> TEXTO EXTRAÍDO:
>>
Delimitada no tempo e no espaço, ação coletiva de caráter expressivo, a Marcha

Nacional por Reforma Agrária, Emprego e Justiça demarcou uma esfera excepcional no

curso da vida social, podendo assim ser considerada um ritual de longa duração. Com o

aporte da teoria dos rituais, o relato etnográfico da marcha, atento ao decurso da ação

social e ao contexto que lhe conferiu relevância e significação, permitiu tomá-la um

locus privilegiado de investigação do MST como ator político e do contexto

sociocultural que o balizou. Na trilha de Marcel Maus (2003), procurei desvendar a

interação e os nexos significativos entre agente, ato e sociedade (Chaves, 2000).

Formas padronizadas de ação culturalmente definidas,contando com

participação coletiva, os rituais concorrem para uma intensificação da vida social, tal

como ocorreu em 1997, quando a Marcha dos Sem-Terra foi ganhando ressonância à

medida que avançava em direção à capital do país. A relevância e a significação foram

conquistadas à medida que a marcha acionava ideias e valores consagrados — como os

ideais cristãos do direito à vida e à justiça — por meio de um repertório de símbolos. A

imagem de homens, mulheres, velhos e crianças seguindo em fileira, a pé, pelas estradas

do país trazia ressonâncias de procissões, peregrinações, marcha militar e passeata

política.36

A mistura de formas tradicionais evocadas pela marcha, tanto quanto o conteúdo

da mensagem vocalizada por seus líderes, conferiu-lhe um êxito simbólico inesperado

pelas autoridades públicas federais.37

Como ensina Tambiah e o estudo da Marcha dos

Sem-Terra confirma, nos rituais, forma e conteúdo se conjugam. Aliando ação e

representação, eles ativam ideias e crenças culturais essenciais por meio de atos

padronizados. Fazem mais: atualizam cosmologias, referindo-as ao contexto em que

ocorrem. Por força das convenções culturais, são capazes de desencadear efeitos

pragmáticos por meiodo poder simbólico de que são portadores. Ao longo do caminho,

os sem-terra evocaram ideais fundamentais da democracia, como a igualdade de

direitos, a garantia de justiça a todos os cidadãos, incluindo ainda demandas concretas,

como emprego e terra. Ao fazê-lo, acionaram promessas não cumpridas do ordenamento

jurídico-legal, fundamento de um contrato social que, embora ideal, é fonte de

legitimidade do poder político e das instituições que o constituem. No dia marcado para

a chegada a Brasília, milhares de manifestantes vindos de todo o país juntaram-se aos

sem-terra no ato de encerramento da marcha, expressando uma legitimação do MST e

de sua causa que obrigou um recuo momentâneo das autoridades públicas. Com esse

feito, os sem-terra foram recebidos em audiência pelos presidentes de cada um dos três

poderes da República, a quem apresentaram livremente suas reivindicações.
<<
> EXERCÍCIO 1: Redigite o trecho do texto sobre a Marcha dos Sem-Terra começando em "a chegada a" e terminando em "livremente suas reivindicações.".
> EXERCÍCIO 2: Indique se cada afirmação a seguir está de acordo com o texto sobre a Marcha dos Sem-Terra. Responda sim ou não e cite as palavras do texto que decidem a questão. (a) Os sem-terra chegaram a Brasília sem a companhia de outros manifestantes. (b) Os sem-terra foram recebidos pelos presidentes dos três poderes da República. (c) As autoridades públicas federais previram o êxito simbólico da marcha.

> DADOS REGISTRADOS:
>>
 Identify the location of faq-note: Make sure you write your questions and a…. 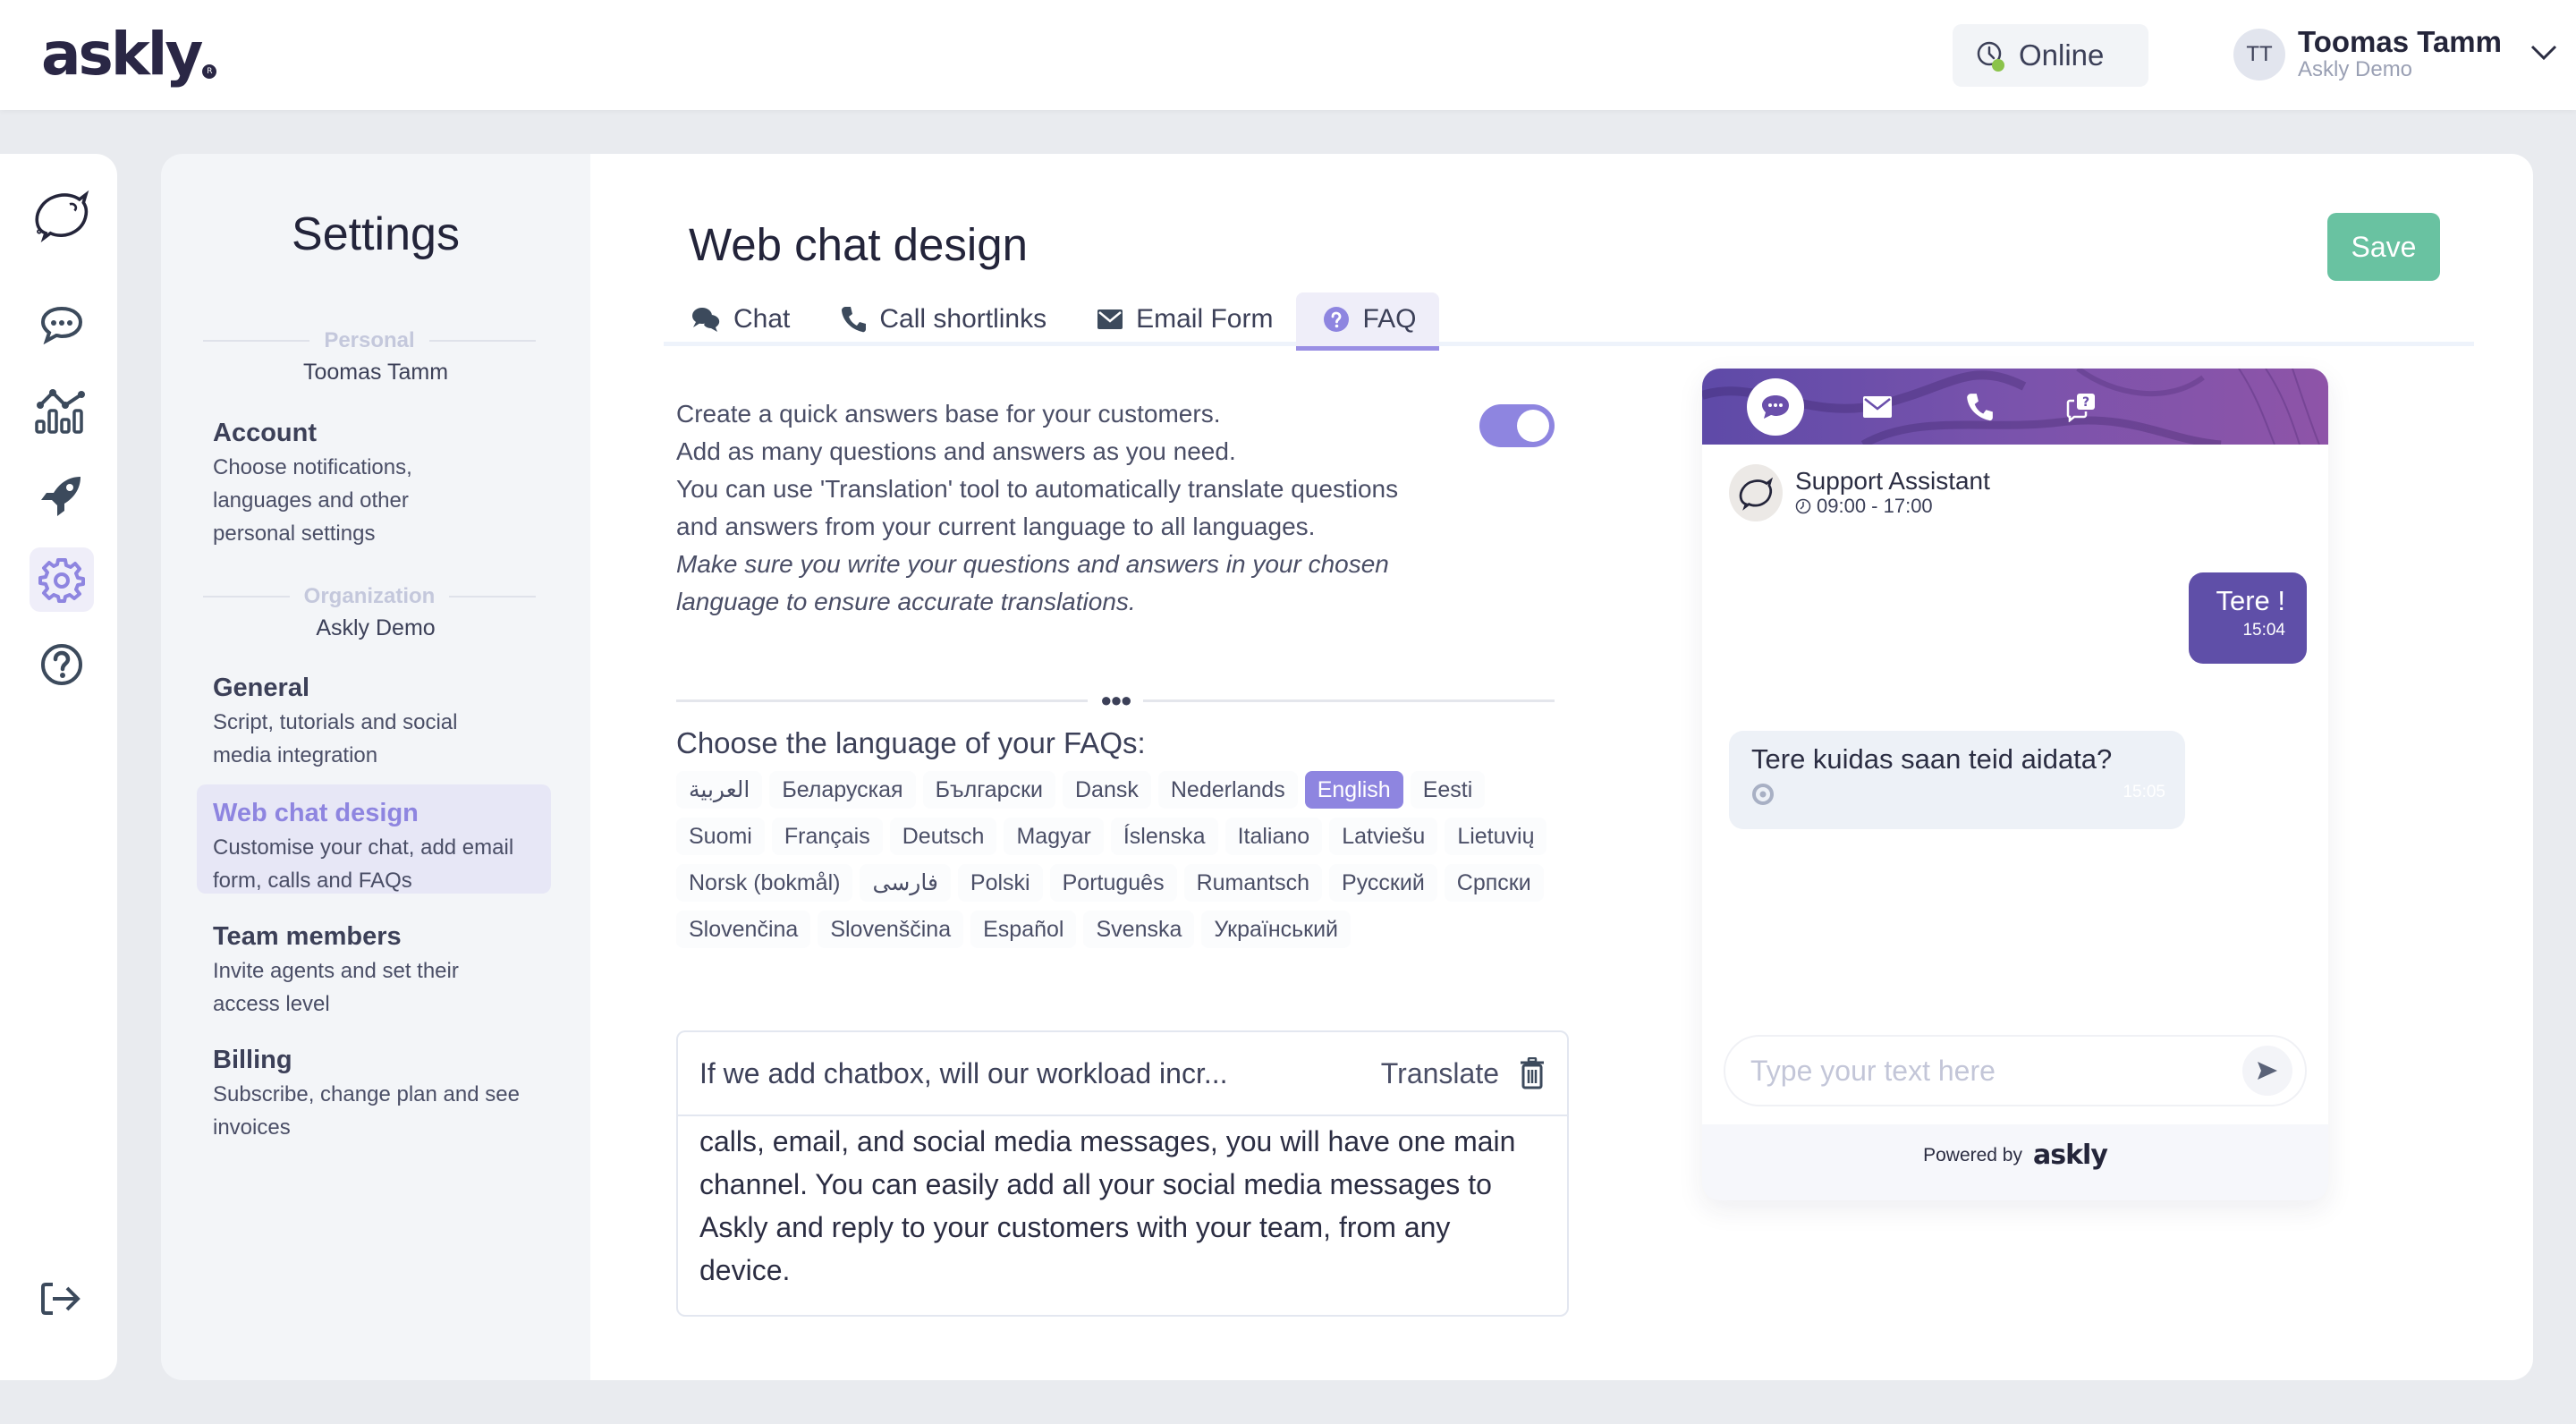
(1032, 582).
<<
>>
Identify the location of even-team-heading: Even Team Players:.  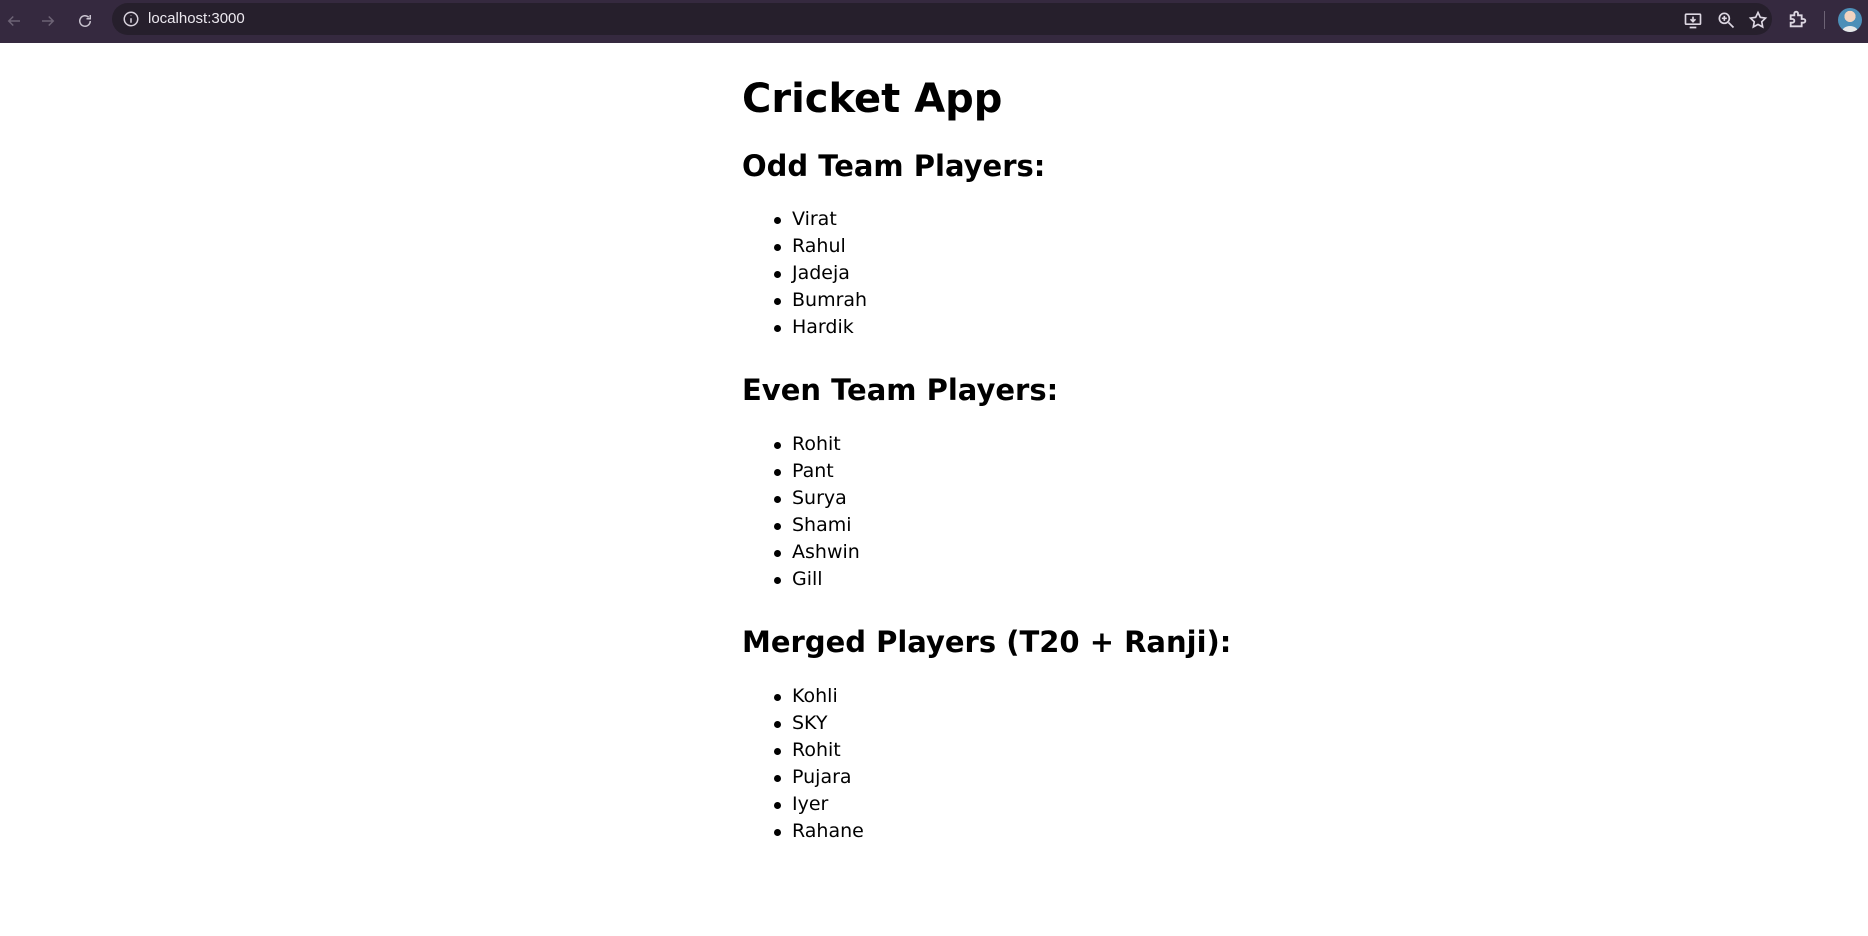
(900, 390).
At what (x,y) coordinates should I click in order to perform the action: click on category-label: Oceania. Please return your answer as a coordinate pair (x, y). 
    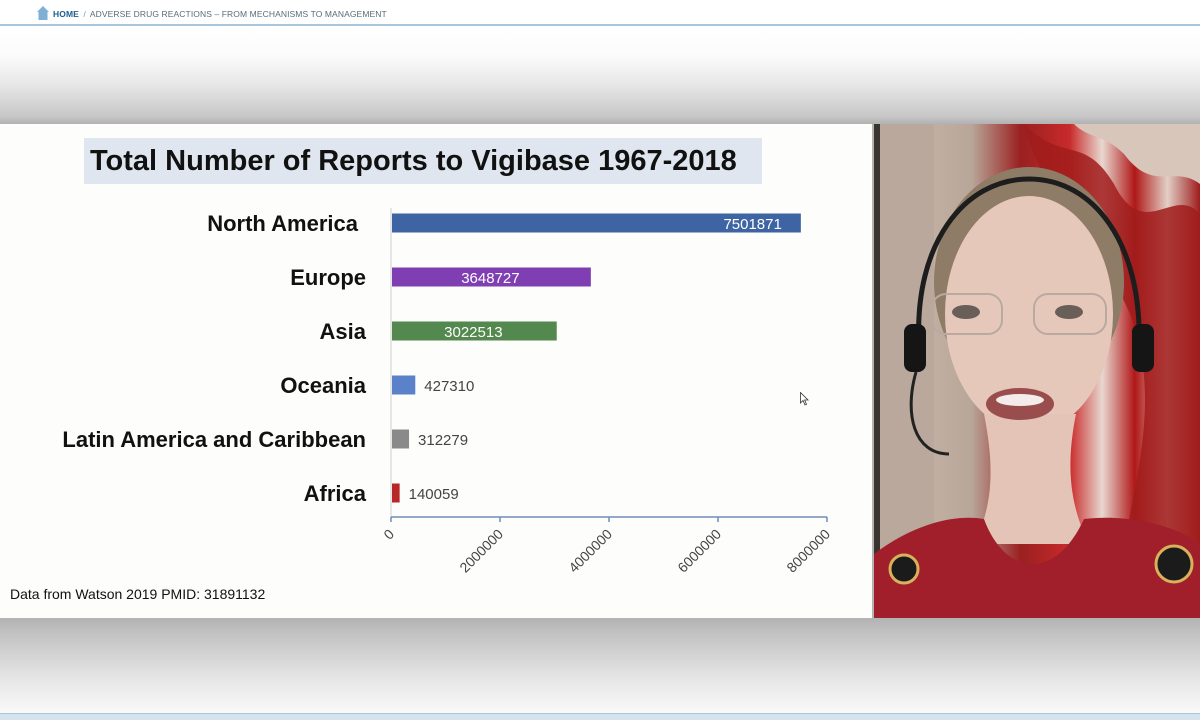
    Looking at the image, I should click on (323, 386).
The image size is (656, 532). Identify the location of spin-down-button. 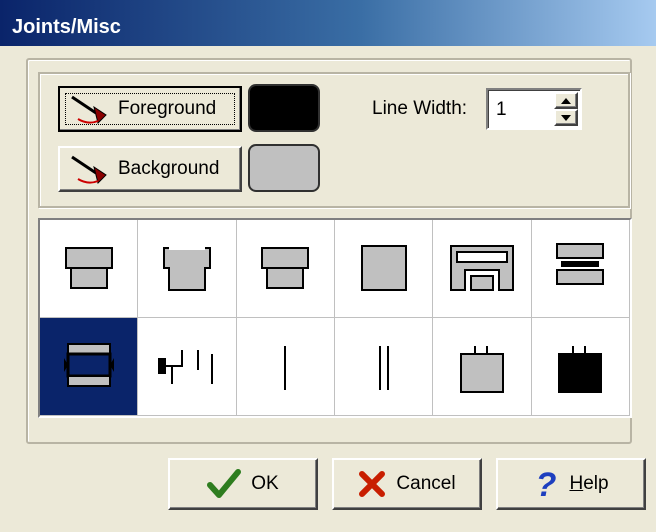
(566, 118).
<<
> RESPOSTA ESPERADA 1:
a chegada a Brasília, milhares de manifestantes vindos de todo o país juntaram-se aos

sem-terra no ato de encerramento da marcha, expressando uma legitimação do MST e

de sua causa que obrigou um recuo momentâneo das autoridades públicas. Com esse

feito, os sem-terra foram recebidos em audiência pelos presidentes de cada um dos três

poderes da República, a quem apresentaram livremente suas reivindicações.

> RESPOSTA ESPERADA 2:
(a) Não: "milhares de manifestantes vindos de todo o país juntaram-se aos sem-terra no ato de encerramento da marcha"
(b) Sim: "os sem-terra foram recebidos em audiência pelos presidentes de cada um dos três poderes da República"
(c) Não: "conferiu-lhe um êxito simbólico inesperado pelas autoridades públicas federais"